中国で近年問題になっている児童誘拐は、そういうのともまた異なり、
誘拐された子の多くは、主に農村で売られ、養父母の元育てられる。
その背景には、一人っ子政策や中国の伝統的な価値観があり、
男児や働き手、また老後の面倒をみてくれる子を欲しがる傾向があると言われる。
そのような児童誘拐を取り上げる本作品は、ザックリ2ツのパートから成る。
前半は、鵬鵬という少年が誘拐され、すでに離婚している彼の両親が、必死に捜索する様子が中心。
その鵬鵬が、3年後奇跡的に発見される。
普通なら、子供が元の家に戻ってハッピーエンディング♪で映画は幕を下ろしそうなものだけれど、
本作品はそこで終わらず、後半は、鵬鵬に“吉剛”と名付け、育ててきた養母の目線を中心に描かれる。
この養母・紅琴は、子供に恵まれなかった貧農の女性。
夫はすでに死亡しており、警察沙汰になるまで、まさか吉剛(鵬鵬)が、夫に誘拐された子だったとは知らず、
我が子同然に、愛し、大切に育ててきた。
事件が明るみになったことで、愛しいその子を突然奪われてしまうことになるのだ。
さらに、その後半には、子供が戻ってきたことで始まる、実の親の苦悩や戸惑いも描かれている。

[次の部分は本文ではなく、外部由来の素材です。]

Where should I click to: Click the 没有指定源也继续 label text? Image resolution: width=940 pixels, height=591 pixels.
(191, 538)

良く言えば“柔軟性のある”小さな子供は、3年間も余所で過ごしたら、
育ての親を本当の親と思い込むのは勿論のこと、生活習慣も新たなものに馴染んでしまう。
この映画の中でも、実の親元に戻った鵬鵬は、すでに農村の子化しており、
農村で覚えたズーズー弁で喋るくらいならまだしも、ごく自然に床にツバを吐くし、
トイレで用を足す習慣さえ無くなっている。
これでは、空白期間に我が子が我が子でなくなってしまったようで、親も戸惑うわよねぇ…。

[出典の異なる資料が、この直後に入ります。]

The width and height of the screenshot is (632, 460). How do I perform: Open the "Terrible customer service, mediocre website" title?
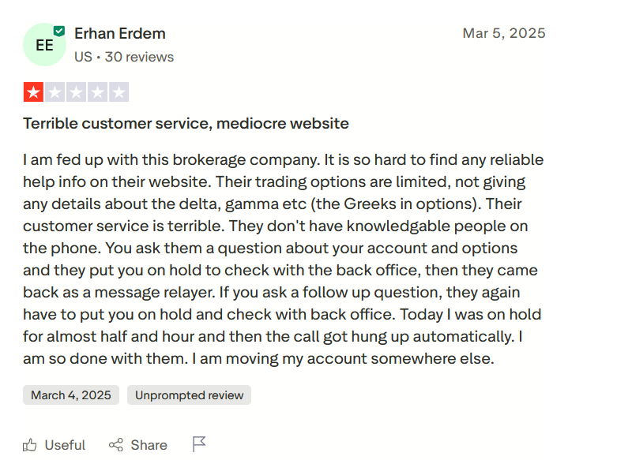pyautogui.click(x=186, y=124)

実の親&育ての親を演じる3人は、息子・鵬鵬を誘拐された田文軍に黃渤(ホアン・ボー)、
田文軍とはすでに離婚している元妻で、鵬鵬を産んだ母親・魯曉娟に郝蕾(ハオ・レイ)、
鵬鵬を誘拐児とは知らずに、“吉剛”と名付け育てる農村の女性・李紅琴に趙薇(ヴィッキー・チャオ)。
今回お笑いを封印して、愛息のために奔走する父親を演じている黃渤が、とても良い。
ぜんぜん“かっこいいパパ”ではない黃渤が演じるからこそ滲み出る一生懸命さが、胸を打つ。
郝蕾は好きな女優さんで、今回も安定の演技。
でも、これまでのイメージを打ち破る挑戦をしていると言えるのは、もう一人の女優、趙薇の方かも知れない。
アイドル女優として大ブレイクし、若い頃から第一線で活躍してきた趙薇が、
本作品では農村の女性をノーメイクで熱演。
趙薇が“ひと皮剥けた”と感じるのは、『少林サッカー』(2001年)以来。
当時まだバリバリのアイドルだった彼女が、不細工な饅頭売りに扮し、
密かに想いを寄せる周星馳(チャウ・シンチー)扮する主人公に、悪趣味な厚化粧でアプローチするシーンは、
爆笑モノで、ひと皮剥けたNEW趙薇を拍手を送った。
それから13年経った本作品では、逆にノーメイク。
…ただ、やはり女優さんはノーメイクでも、色が白く、シミやシワも目立たず、、それなりに綺麗。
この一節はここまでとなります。